2.8.09

Manos a la obra

Las buenas ideas, vengan de donde vengan, tienen que recibir respaldo para que su aplicación a la realidad consiga los objetivos para las que fueran formuladas. El planteamiento presidencial referido a los “núcleos ejecutores” y a la “descentralización popular” no debe ser satanizado a priori sin analizarse desapasionadamente sus perspectivas y bondades.
La verdad es que no se trata de esquemas desconocidos para nuestra historia y menos de términos extraños o efectistas. En esencia, estamos frente a una versión corregida y aumentada de la tesis belaundista denominada Cooperación Popular, la misma que se inspiró en la laboriosidad del Incario.

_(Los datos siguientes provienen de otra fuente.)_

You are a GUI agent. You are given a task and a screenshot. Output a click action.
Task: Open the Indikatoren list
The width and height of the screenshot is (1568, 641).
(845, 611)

Para algunos, los “núcleos ejecutores” constituirían fuerzas de choque del partido oficialista; para otros, serían expresiones populistas para consolidar un clientelaje electoral con miras al 2011; y no faltan quienes afirman que la intención es desarticular a los municipios contestatarios al gobierno central. Lo cierto es que esas críticas se hacen sin base y de manera egoísta, porque sus autores no piensan en lo positivo que implicaría involucrar y movilizar energías, creatividad y juventud –principalmente– en tareas de infraestructura nacional, cuyo déficit alcanza la friolera de US$ 24 mil millones. Entonces, señores, como peruanos ¿cuándo vamos a sacudirnos de la costumbre de señalar que todo está mal antes de haberse sopesado las ventajas o desventajas de determinadas propuestas?

Si la sospecha va a cundir sobre todo rincón de la administración estatal o incluso en aquellas fórmulas público-privadas, sean éstas grandes o pequeñas, pues sencillamente nos vamos a pasmar y el país quedará paralizado. Y en el campo de los “núcleos ejecutores”, son más las ventajas que encierran que los contras. Porque se trata de una iniciativa que responde a la pregunta que persistentemente se ha venido haciendo la clase dirigente y la ciudadanía: ¿cómo hacemos para dinamizar el gasto público y la ejecución de obras, en particular en las regiones? Pero hay más interrogantes que responder al efecto: ¿qué hacemos para generar empleo antes de repartirse S/. 100 al mes a las familias más pobres de nuestra nación? ¿No es esto asistencialismo puro? Igualmente, ¿no es acaso un tema preocupante contar en nuestra población con una enorme estadística de jóvenes a los cuales el Estado no les da alternativas para desarrollar sus ideales y desplegar sus fuerzas? Dentro de ese contexto, los “núcleos ejecutores” adquieren especial relevancia.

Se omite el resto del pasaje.